This clearly did not mean that the Stoics were proposing the abolition of local and national forms of political organization and the creation of a world state. The point was more radical still: that we should give our first allegiance to no mere form of government, no temporal power, but to the moral community made up by the humanity of all human beings. The idea of the world citizen is in this way the ancestor and source of Kant's idea of the "kingdom of ends," and has a similar function in inspiring and regulating moral and political conduct. One should always behave so as to treat with equal respect the dignity of reason and moral choice in every human being.

Stoics who hold that good civic education is education for world citizenship recommend this attitude on three grounds.

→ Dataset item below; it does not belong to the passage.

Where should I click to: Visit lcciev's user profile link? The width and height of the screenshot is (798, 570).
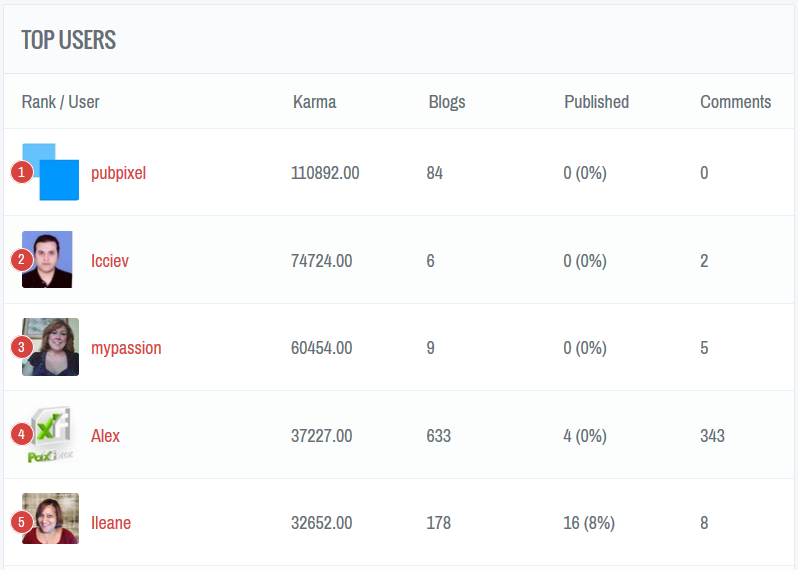[109, 261]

First, they hold that the study of humanity as it is realized in the whole world is valuable for self-knowledge: we see ourselves more clearly when we see our ways in relation to those of other reasonable people. (Martha Nussbaum)

How do you see yourself more clearly then you did at the start of this course? Has the "study of humanity as it is realized in the whole world" helped you to know your self better? Has it made you more cosmopolitan? How?


2. What 3 people you would invite to dinner and why.

3. Civilization has been a grand experiment. In your opinion, has it been a successful one?

4. Choose one of the quotes below and explain what it means:

Civilization began the first time an angry person cast a word instead of a rock. - Sigmund Freud

We know next to nothing about virtually everything. It is not necessary to know the origin of the universe it is necessary to want to know. Civilization depends not on any particular knowledge, but on the disposition to crave knowledge. - George Will

Civilization is the progress toward a society of privacy. The savage's whole existence is public, ruled by the laws of his tribe. Civilization is the process of setting man free from men.